*Фрагмент страницы*:
-=-=-=-=-

В период гражданской войны в Афганистане – до возвышения Дост Мухаммеда – Запад сотрясали грандиозные перемены. В XVIII в. закончилась беспрецедентная европейская экспансия во все регионы земного шара – она стала возможной, потому что европейцы безраздельно царили на море. За несколько столетий англичане, французы, голландцы, испанцы и португальцы доплыли до самых дальних берегов всех пяти океанов, основали там колонии и торговые поселения. Наука как метод познания окружающего мира заменила религию. Научно-технический прогресс породил немыслимые прежде изобретения: паровой двигатель, железные дороги, конвейерное производство – и все это определило будущее человечества.
Индустриальной революции сопутствовали две величайшие социальные революции в истории – Американская и Французская. В 1776 г. североамериканские колонии Великобритании отделились от метрополии и победили ее в Войне за независимость (1775–1783); так возникло новое государство – Соединенные Штаты Америки. В 1789 г. французы свергли монархию и старую наследственную аристократию. Элитой нового общества стала буржуазия. Революционеры отбили атаки монархистов, и из пушечного дыма выступил герой и кумир многих поколений – Наполеон I Бонапарт, «маленький капрал», принявший гордый титул «император французов» (1804). Не удовольствовавшись властью над Францией, он покорил большую часть Европы. Однако Наполеону не удалось выиграть ни одного важного сражения у Великобритании, а его грандиозная попытка завоевать Россию завершилась катастрофой. В конце концов, сокрушенный в битве при Ватерлоо (1815), Наполеон был сослан на крошечный остров Святой Елены, затерянный в Атлантическом океане, – где и умер в 1821 г.
Драматическая эпоха Великой французской революции и Наполеоновских войн навсегда преобразила мировую политику. Великобритания превратилась в самую могущественную державу на планете – главным образом за счет флота. Никто не мог одолеть англичан на воде, и Наполеоновские войны подтвердили, что военно-морские силы отныне являются одним из ключей к мировому господству. Другим таким ключом были технологии – и Великобритания здесь тоже лидировала. Она первой построила железные дороги и использовала силу пара для промышленного производства. Конечно, фабрики следовало снабжать сырьем и постоянно финансировать – но британцы преуспели и тут. Они владели Индией – ценнейшей колонией на свете. Благодаря непревзойденному флоту, развитым технологиям и индийским ресурсам Лондон обладал колоссальной властью – и столицы прочих государств не могли с ним тягаться.
Наполеоновские войны подчеркнули значимость еще одного игрока – России. Именно она нанесла Наполеону смертельный удар. Эта страна во многом представляла собой полную противоположность Великобритании – она была не маленькой, но огромной; не индустриальной, но аграрной. В Великобритании существовал значительный средний класс – в России же он почти отсутствовал. Горстка дворян эксплуатировала миллионы крепостных крестьян и даже не разговаривала с ними на одном языке[65].

-=-=-=-=-

*Задание 1*: В каком году, согласно фрагменту страницы, Наполеон принял титул «император французов»?
*Задание 2*: Верните без изменений часть фрагмента страницы от слов «В период гражданской» до слов «определило будущее человечества.».
Данные здесь никакой роли не играют.

*Исходные данные*:

-=-=-=-=-

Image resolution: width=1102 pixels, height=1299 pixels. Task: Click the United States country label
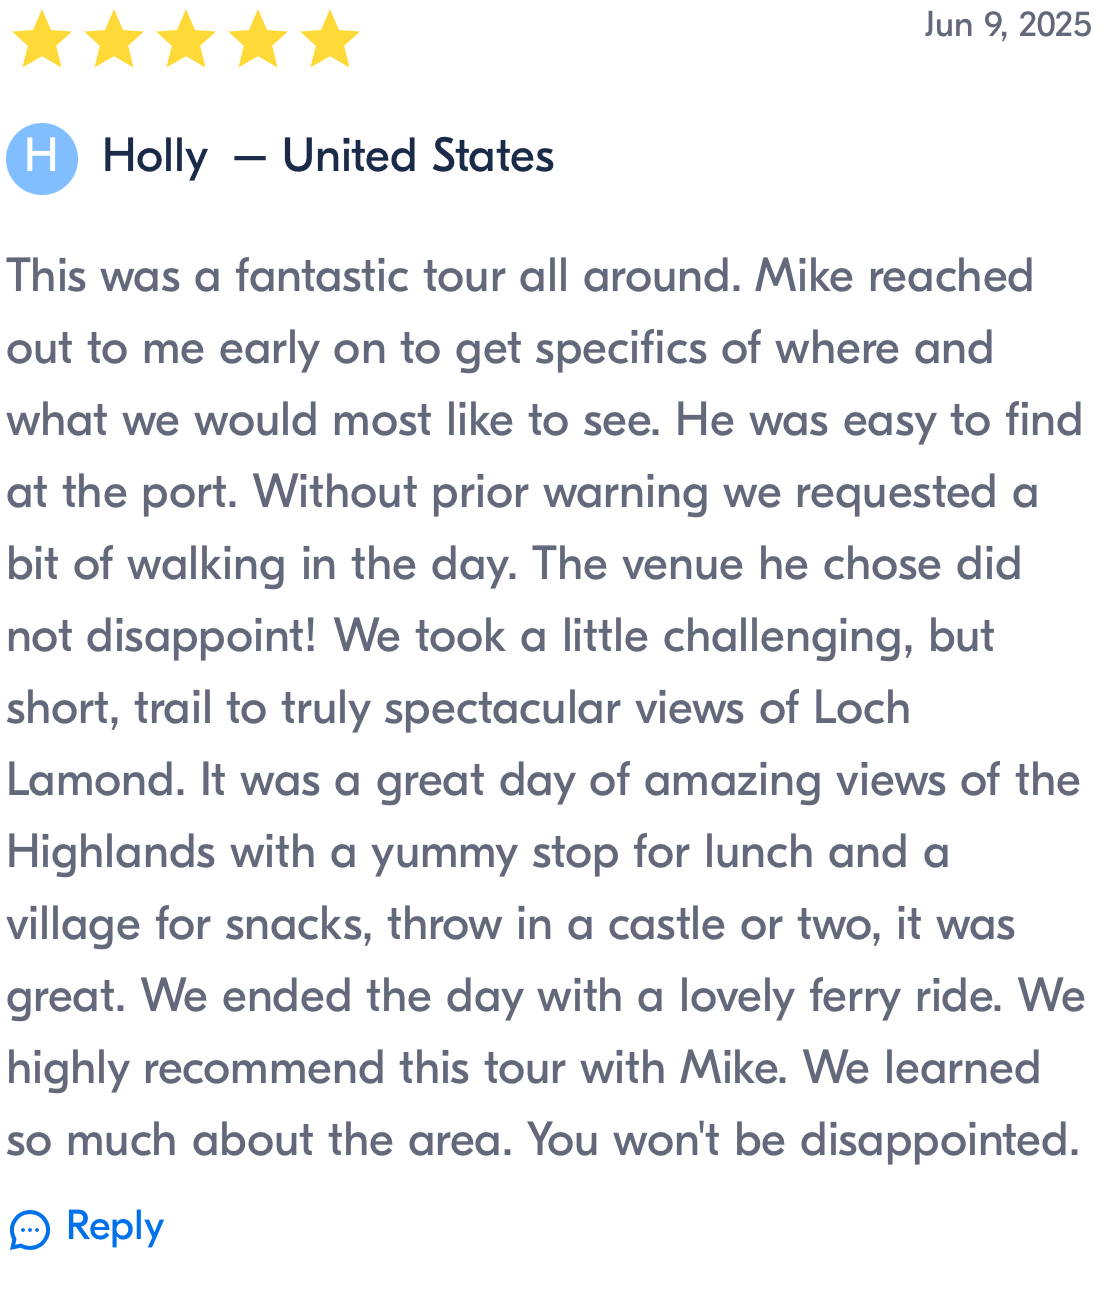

-=-=-=-=-

*Готовый ответ 1*: В 1804 г.

*Готовый ответ 2*:
В период гражданской войны в Афганистане – до возвышения Дост Мухаммеда – Запад сотрясали грандиозные перемены. В XVIII в. закончилась беспрецедентная европейская экспансия во все регионы земного шара – она стала возможной, потому что европейцы безраздельно царили на море. За несколько столетий англичане, французы, голландцы, испанцы и португальцы доплыли до самых дальних берегов всех пяти океанов, основали там колонии и торговые поселения. Наука как метод познания окружающего мира заменила религию. Научно-технический прогресс породил немыслимые прежде изобретения: паровой двигатель, железные дороги, конвейерное производство – и все это определило будущее человечества.